* _REQUIRED WORK_
Please print the entries below exactly, from the line with "[Deli preko Facebook] (10, 922)" through the line with "[Facebook] (914, 1804)", including both of those lines and leaving out all others.

### EXERCISE MATERIALS ###

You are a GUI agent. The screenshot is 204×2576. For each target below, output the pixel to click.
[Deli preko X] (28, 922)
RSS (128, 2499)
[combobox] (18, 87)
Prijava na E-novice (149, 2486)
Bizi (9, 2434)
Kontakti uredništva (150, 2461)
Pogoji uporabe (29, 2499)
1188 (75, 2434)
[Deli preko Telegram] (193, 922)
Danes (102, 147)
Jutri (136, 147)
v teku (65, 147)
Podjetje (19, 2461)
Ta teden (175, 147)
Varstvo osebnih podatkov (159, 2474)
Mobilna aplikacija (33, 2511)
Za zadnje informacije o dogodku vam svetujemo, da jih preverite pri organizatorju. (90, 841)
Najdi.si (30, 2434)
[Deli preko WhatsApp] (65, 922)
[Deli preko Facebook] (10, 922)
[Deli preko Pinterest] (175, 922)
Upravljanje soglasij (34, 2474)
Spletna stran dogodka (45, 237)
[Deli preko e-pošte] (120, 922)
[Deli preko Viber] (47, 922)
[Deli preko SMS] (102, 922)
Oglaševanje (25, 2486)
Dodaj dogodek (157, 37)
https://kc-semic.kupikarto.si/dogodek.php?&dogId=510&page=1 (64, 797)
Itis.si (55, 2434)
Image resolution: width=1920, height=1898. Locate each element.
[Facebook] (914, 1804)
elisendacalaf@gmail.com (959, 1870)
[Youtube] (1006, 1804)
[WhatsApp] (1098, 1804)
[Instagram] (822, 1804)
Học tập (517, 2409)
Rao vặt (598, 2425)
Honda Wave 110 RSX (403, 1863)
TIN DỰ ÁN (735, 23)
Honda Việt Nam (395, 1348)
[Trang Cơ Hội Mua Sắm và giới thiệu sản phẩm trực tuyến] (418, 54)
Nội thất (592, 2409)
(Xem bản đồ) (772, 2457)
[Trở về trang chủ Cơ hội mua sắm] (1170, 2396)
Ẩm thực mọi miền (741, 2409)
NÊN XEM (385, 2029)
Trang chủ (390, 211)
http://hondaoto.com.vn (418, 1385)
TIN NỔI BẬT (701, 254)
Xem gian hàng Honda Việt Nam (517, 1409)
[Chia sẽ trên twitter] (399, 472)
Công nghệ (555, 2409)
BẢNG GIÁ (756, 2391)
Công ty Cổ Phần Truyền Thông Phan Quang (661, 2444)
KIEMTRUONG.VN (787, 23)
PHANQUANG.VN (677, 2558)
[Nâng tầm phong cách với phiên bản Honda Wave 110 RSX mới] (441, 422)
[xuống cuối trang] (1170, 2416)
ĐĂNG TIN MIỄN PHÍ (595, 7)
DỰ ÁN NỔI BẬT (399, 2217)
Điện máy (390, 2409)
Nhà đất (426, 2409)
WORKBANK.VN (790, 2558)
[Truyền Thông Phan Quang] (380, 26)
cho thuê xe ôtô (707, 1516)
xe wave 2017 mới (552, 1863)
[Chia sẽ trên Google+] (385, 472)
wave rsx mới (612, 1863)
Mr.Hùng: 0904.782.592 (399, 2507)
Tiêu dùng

###

* _EXERCISE ANSWER_
[Deli preko Facebook] (10, 922)
[Deli preko Pinterest] (175, 922)
Upravljanje soglasij (34, 2474)
Spletna stran dogodka (45, 237)
[Deli preko e-pošte] (120, 922)
[Deli preko Viber] (47, 922)
[Deli preko SMS] (102, 922)
Oglaševanje (25, 2486)
Dodaj dogodek (157, 37)
https://kc-semic.kupikarto.si/dogodek.php?&dogId=510&page=1 (64, 797)
Itis.si (55, 2434)
Image resolution: width=1920, height=1898. Locate each element.
[Facebook] (914, 1804)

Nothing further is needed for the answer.